> _Raw data_:

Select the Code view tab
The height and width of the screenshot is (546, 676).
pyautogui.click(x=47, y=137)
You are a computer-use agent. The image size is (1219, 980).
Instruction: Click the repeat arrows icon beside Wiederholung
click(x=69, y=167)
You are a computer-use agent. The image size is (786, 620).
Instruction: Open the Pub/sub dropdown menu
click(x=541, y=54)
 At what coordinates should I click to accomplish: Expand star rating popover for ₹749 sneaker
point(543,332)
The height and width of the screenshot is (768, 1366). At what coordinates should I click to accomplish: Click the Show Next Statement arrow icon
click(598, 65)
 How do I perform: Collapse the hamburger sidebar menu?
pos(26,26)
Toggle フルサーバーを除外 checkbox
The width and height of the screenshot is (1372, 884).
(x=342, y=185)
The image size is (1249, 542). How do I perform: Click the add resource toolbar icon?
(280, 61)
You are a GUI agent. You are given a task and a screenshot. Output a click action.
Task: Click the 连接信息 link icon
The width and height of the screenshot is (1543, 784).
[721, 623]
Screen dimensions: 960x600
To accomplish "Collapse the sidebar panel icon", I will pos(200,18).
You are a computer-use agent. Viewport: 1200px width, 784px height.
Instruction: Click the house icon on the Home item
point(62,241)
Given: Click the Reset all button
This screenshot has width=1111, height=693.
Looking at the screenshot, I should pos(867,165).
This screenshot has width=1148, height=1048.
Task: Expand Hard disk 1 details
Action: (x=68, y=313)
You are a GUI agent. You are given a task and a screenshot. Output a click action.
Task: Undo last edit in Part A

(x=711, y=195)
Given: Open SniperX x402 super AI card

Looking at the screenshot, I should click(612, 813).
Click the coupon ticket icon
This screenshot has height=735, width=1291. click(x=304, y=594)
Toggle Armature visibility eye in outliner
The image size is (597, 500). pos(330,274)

> _Exercise goal_:
Please transcribe the records in full, keeping every word as it is.

> _Answer for the task_:
Select the Code view tab
The height and width of the screenshot is (546, 676).
pyautogui.click(x=47, y=137)
You are a computer-use agent. The image size is (1219, 980).
Instruction: Click the repeat arrows icon beside Wiederholung
click(x=69, y=167)
You are a computer-use agent. The image size is (786, 620).
Instruction: Open the Pub/sub dropdown menu
click(x=541, y=54)
 At what coordinates should I click to accomplish: Expand star rating popover for ₹749 sneaker
point(543,332)
The height and width of the screenshot is (768, 1366). At what coordinates should I click to accomplish: Click the Show Next Statement arrow icon
click(598, 65)
 How do I perform: Collapse the hamburger sidebar menu?
pos(26,26)
Toggle フルサーバーを除外 checkbox
The width and height of the screenshot is (1372, 884).
(x=342, y=185)
The image size is (1249, 542). How do I perform: Click the add resource toolbar icon?
(280, 61)
You are a GUI agent. You are given a task and a screenshot. Output a click action.
Task: Click the 连接信息 link icon
The width and height of the screenshot is (1543, 784).
[721, 623]
Screen dimensions: 960x600
To accomplish "Collapse the sidebar panel icon", I will pos(200,18).
You are a computer-use agent. Viewport: 1200px width, 784px height.
Instruction: Click the house icon on the Home item
point(62,241)
Given: Click the Reset all button
This screenshot has width=1111, height=693.
Looking at the screenshot, I should pos(867,165).
This screenshot has width=1148, height=1048.
Task: Expand Hard disk 1 details
Action: (x=68, y=313)
You are a GUI agent. You are given a task and a screenshot. Output a click action.
Task: Undo last edit in Part A

(x=711, y=195)
Given: Open SniperX x402 super AI card

Looking at the screenshot, I should click(612, 813).
Click the coupon ticket icon
This screenshot has height=735, width=1291. click(x=304, y=594)
Toggle Armature visibility eye in outliner
The image size is (597, 500). pos(330,274)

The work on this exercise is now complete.